Configuration Examples
The configuration examples in this section show settings for L1 -> L2 HealthChecker. However, they apply similarly to L2 -> L2 and L2 -> L1, which means that the server is using HealthChecker on the client.
Aggressive
The following settings create an aggressive HealthChecker with low tolerance for short network outages or long GC cycles:
<property name="l1.healthcheck.l2.ping.enabled" value="true" />
<property name="l1.healthcheck.l2.ping.idletime" value="2000" />
<property name="l1.healthcheck.l2.ping.interval" value="1000" />
<property name="l1.healthcheck.l2.ping.probes" value="3" />
<property name="l1.healthcheck.l2.socketConnect" value="true" />
<property name="l1.healthcheck.l2.socketConnectTimeout" value="2" />
<property name="l1.healthcheck.l2.socketConnectCount" value="5" />
According to the HealthChecker "Max Time" formula, the maximum time (in milliseconds) before a remote node is considered to be lost is computed in the following way:
2000 + 5 [( 3 * 1000 ) + 1000] = 22000
In this case, after the initial idle time of 2 seconds, the remote failed to respond to ping probes but responded to every socket connection attempt, indicating that the node is reachable but not functional (within the allowed time frame) or in a long GC cycle. This aggressive HealthChecker configuration declares a node dead in no more than 22 seconds.

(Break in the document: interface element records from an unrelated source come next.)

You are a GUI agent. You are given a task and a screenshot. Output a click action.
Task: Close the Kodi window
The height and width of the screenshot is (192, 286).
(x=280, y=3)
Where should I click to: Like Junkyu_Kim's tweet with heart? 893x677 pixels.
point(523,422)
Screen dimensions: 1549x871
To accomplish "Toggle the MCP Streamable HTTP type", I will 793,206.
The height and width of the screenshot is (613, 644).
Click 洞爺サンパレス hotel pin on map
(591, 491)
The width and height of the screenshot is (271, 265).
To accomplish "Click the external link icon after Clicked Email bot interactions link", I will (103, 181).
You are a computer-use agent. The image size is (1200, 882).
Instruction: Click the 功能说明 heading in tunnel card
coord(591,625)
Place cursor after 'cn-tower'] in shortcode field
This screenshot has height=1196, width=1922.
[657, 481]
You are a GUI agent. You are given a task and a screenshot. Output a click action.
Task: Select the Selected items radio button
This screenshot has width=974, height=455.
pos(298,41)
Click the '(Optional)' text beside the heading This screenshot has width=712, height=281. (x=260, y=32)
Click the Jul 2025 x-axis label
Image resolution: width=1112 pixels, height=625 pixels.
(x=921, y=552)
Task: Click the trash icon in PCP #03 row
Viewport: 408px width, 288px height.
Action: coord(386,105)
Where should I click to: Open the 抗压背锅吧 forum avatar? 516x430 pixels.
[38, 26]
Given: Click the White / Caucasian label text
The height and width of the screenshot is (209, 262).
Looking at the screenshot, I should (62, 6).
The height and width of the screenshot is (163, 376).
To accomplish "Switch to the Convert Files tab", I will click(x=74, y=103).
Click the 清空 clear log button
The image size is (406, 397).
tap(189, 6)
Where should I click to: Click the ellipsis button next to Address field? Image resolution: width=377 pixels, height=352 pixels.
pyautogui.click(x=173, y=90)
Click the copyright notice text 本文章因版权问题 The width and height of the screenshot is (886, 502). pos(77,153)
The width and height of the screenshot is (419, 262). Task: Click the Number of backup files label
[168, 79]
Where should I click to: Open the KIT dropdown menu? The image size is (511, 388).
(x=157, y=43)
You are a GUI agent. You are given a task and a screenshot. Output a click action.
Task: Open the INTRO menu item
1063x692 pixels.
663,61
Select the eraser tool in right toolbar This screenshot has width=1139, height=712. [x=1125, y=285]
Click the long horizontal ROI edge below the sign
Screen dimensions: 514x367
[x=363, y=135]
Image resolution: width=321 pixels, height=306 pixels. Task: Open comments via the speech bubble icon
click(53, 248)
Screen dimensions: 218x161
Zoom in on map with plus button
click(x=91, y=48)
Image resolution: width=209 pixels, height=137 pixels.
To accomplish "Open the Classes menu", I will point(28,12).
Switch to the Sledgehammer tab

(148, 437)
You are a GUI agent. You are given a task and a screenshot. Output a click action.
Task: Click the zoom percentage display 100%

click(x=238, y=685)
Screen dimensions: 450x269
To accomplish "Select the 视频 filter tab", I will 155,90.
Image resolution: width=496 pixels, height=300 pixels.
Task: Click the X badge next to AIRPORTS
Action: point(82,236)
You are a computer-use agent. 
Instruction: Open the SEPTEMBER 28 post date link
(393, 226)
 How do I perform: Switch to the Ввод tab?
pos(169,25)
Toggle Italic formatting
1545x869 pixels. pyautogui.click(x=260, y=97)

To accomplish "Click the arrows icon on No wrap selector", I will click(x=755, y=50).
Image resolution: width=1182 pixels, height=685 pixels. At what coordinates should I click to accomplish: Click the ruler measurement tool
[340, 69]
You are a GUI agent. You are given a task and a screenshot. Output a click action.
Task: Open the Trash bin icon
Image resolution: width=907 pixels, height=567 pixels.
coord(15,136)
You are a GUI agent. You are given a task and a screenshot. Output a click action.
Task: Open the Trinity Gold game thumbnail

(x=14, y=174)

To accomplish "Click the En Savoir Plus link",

If at some point the node had been completely unreachable (a socket connection attempt failed), HealthChecker would have declared it dead sooner. Where, for example, the problem is a disconnected network cable, the "Max Time" is likely to be even shorter:
2000 + 1[(3 * 1000) + ( 2 * 1000 )] = 7000
In this case, HealthChecker declares a node dead in no more than 7 seconds.
Tolerant
The following settings create a HealthChecker with a higher tolerance for interruptions in network communications and long GC cycles:
<property name="l1.healthcheck.l2.ping.enabled" value="true" />
<property name="l1.healthcheck.l2.ping.idletime" value="5000" />
<property name="l1.healthcheck.l2.ping.interval" value="1000" />
<property name="l1.healthcheck.l2.ping.probes" value="3" />
<property name="l1.healthcheck.l2.socketConnect" value="true" />
<property name="l1.healthcheck.l2.socketConnectTimeout" value="5" />
<property name="l1.healthcheck.l2.socketConnectCount" value="10" />
According to the HealthChecker "Max Time" formula, the maximum time (in milliseconds) before a remote node is considered to be lost is computed in the following way:
5000 + 10 [( 3 x 1000 ) + 1000] = 45000
In this case, after the initial idle time of 5 seconds, the remote failed to respond to ping probes but responded to every socket connection attempt, indicating that the node is reachable but not functional (within the allowed time frame) or excessively long GC cycle. This tolerant HealthChecker configuration declares a node dead in no more than 45 seconds.
If at some point the node had been completely unreachable (a socket connection attempt failed), HealthChecker would have declared it dead sooner. Where, for example, the problem is a disconnected network cable, the "Max Time" is likely to be even shorter:
5000 + 1[(3 * 1000) + ( 5 * 1000 )] = 13000
In this case, HealthChecker declares a node dead in no more than 13 seconds.